Filmtracks.com gave the album four stars out of five, closing out its review with: "As a coordination effort, Tyler deserves significant praise for his care and attention to this franchise's music. His new main and Peach themes are worthy additions. The score is wildly out of control and shifts between themes and eras with zeal, but that's the whole point." Music critic Jonathan Broxton summarised the review, saying "Fans of the Super Mario Bros. games, in all its various incarnations, will certainly be the ones who get the most out of this score [...] The action music, especially in the score's final third, is terrifically satisfying, some of the best music of this type he has written in quite some time, and while some of the rapid shifts in tempo and style could prove to be overwhelming for those of a calmer disposition, anyone who has bought into Tyler's previous work in this style will surely find the Super Mario Bros. Movie to be rewarding." Analysing the film's music, The Escapist writer Marty Sliva had mixed reactions. He felt Tyler's score is "at its best when it celebrates Nintendo's history" while criticising the needle drops as "constant bore".

== Track listing ==

The Super Mario Bros. Movie (Original Motion Picture Soundtrack) track listing
| No. | Title | Length |
|---|---|---|
| 1. | "Super Mario Bros.

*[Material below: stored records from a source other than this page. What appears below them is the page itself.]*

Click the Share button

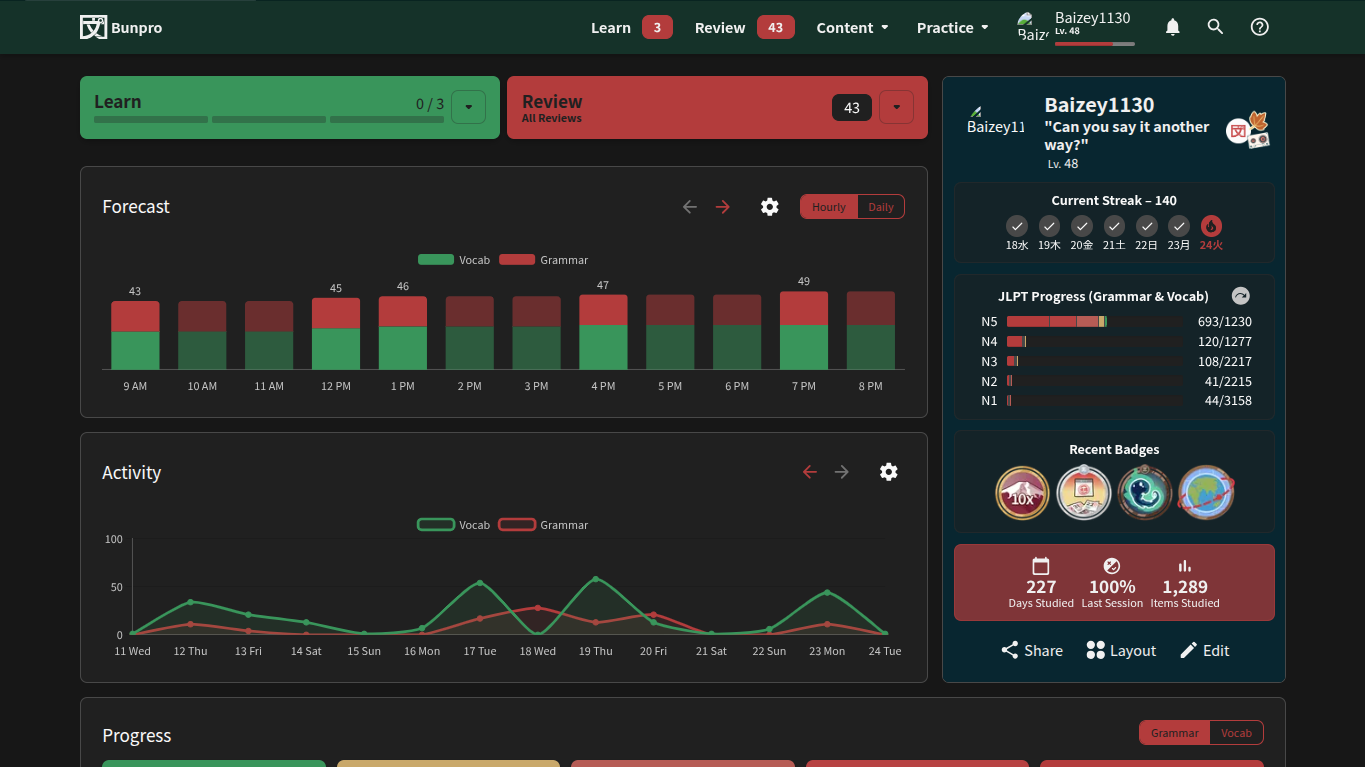pos(1032,650)
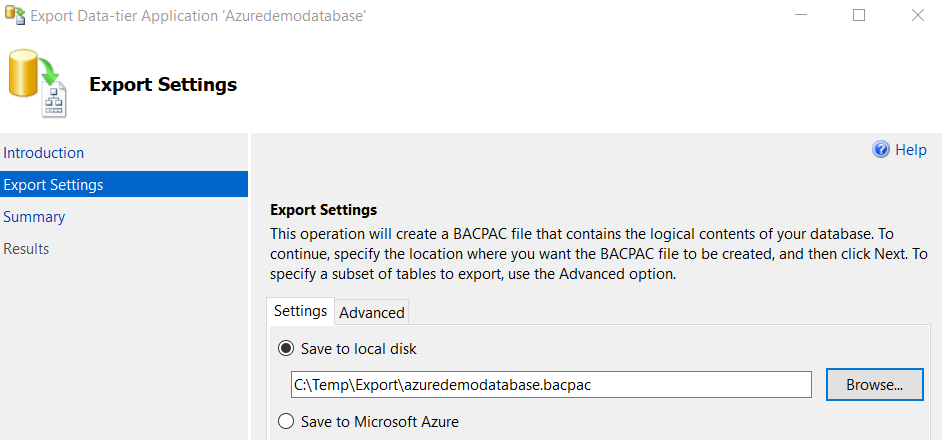This screenshot has width=942, height=440.
Task: Go to the Introduction step in sidebar
Action: tap(44, 153)
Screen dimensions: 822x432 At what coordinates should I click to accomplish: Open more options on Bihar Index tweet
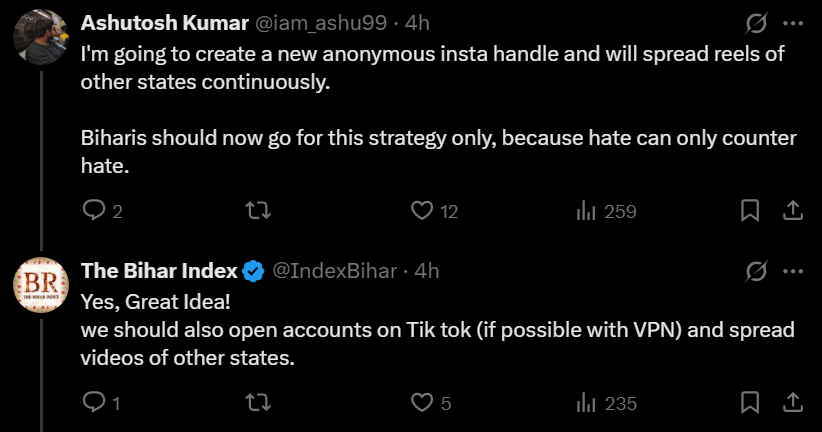[793, 271]
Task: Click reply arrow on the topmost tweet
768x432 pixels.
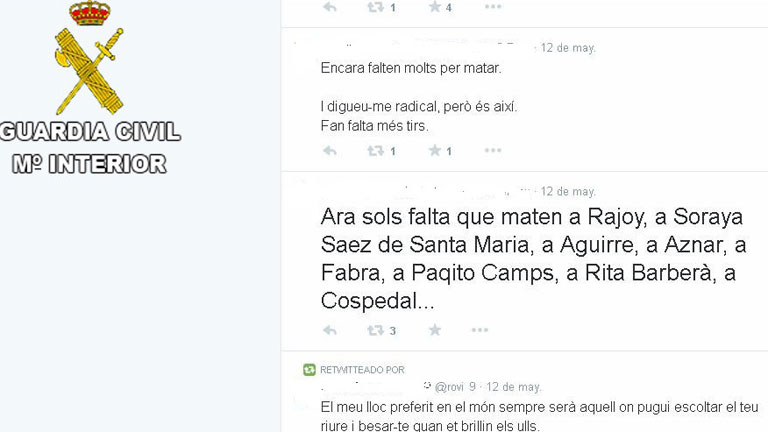Action: (x=330, y=7)
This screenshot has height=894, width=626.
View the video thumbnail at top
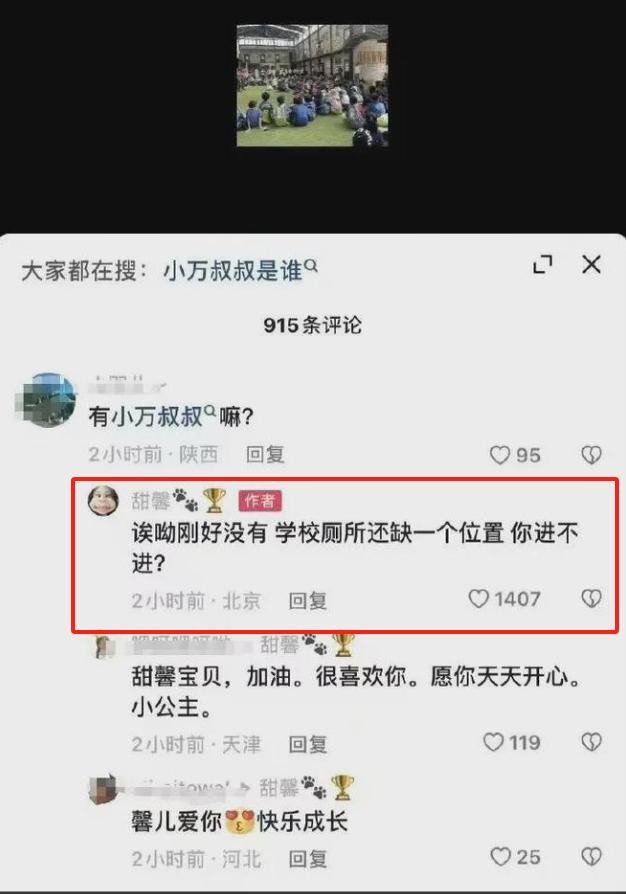click(x=312, y=86)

Opus" | 6:42 |
| 2. | "Press Start" | 2:38 |
| 3. | "King of the Koopas" | 3:33 |
| 4. | "Plumbin' Ain't Easy" | 1:16 |
| 5. | "It's a Dog Eat Plumber World" | 1:15 |
| 6. | "Saving Brooklyn" | 1:47 |
| 7. | "The Warp Pipe" | 2:05 |
| 8. | "Strange New World" | 2:03 |
| 9. | "The Darklands" | 2:20 |
| 10. | "Welcome to the Mushroom Kingdom" | 2:18 |
| 11. | "2 Player Game" | 5:07 |
| 12. | "The Mushroom Council" | 2:07 |
| 13. | "The Plumber and the Peach" | 1:21 |
| 14. | "Platforming Princess" | 1:39 |
| 15. | "World 1-1" () | 2:34 |
| 16. | "The Adventure Begins" | 3:04 |
| 17. | "Peaches" (written by Jack Black, Aaron Horvath, Eric Osmond, John Spiker and Michael Jelenic; performed by Jack Black) | 1:35 |
| 18. | "Lost and Crowned" | 1:39 |
| 19. | "Imprisoned" | 2:54 |
| 20. | "Courting the Kongs" | 2:00 |
| 21. | "Drivin' Me Bananas" () | 1:20 |
| 22. | "Rumble in the Jungle" | 3:59 |
| 23. | "Karts!" | 1:51 |
| 24. | "Practice Makes Perfect" | 1:00 |
| 25. | "Buckle Up" | 1:31 |
| 26. | "Rainbow Road Rage" | 3:31 |
| 27. | "Blue Shelled" | 2:26 |
| 28. | "An Indecent Proposal" | 3:24 |
| 29. | "The Belly of the Beast" | 1:23 |
| 30. | "Fighting Tooth and Veil" | 3:45 |
| 31. | "Tactical Tanooki" | 2:22 |
| 32. | "Mario Brothers Rap" (written by Haim Saban and Shuki Levy; performed by Ali Dee) | 0:58 |
| 33. | "Grapple in the Big Apple" | 3:40 |
| 34. | "Superstars" | 1:39 |
| 35. | "The Super Mario Brothers" | 1:27 |
| 36. | "Bonus Level" | 1:01 |
| 37. | "Level Complete" | 2:32 |
| Total length: |  | 87:46 |

== Additional music ==
Black Hydra composed the music for its official trailer, called "Super Mushroom", based on the Super Mario Bros. theme. The instrumental was released on November 30, 2022, on YouTube. In a March 2023 video, Seth Rogen shared that Donkey Kong is introduced in the film accompanied by the title theme music from Donkey Kong 64, the "DK Rap", composed by Grant Kirkhope & George Andreas. In contrast to the licensed songs that were used in the film, Kirkhope & Andreas did not receive credit for the "DK Rap" in the film's end credits, an oversight the former composer found disappointing. Kirkhope was later told that Nintendo's policy was not to credit composers on music sourced from games that the company owned.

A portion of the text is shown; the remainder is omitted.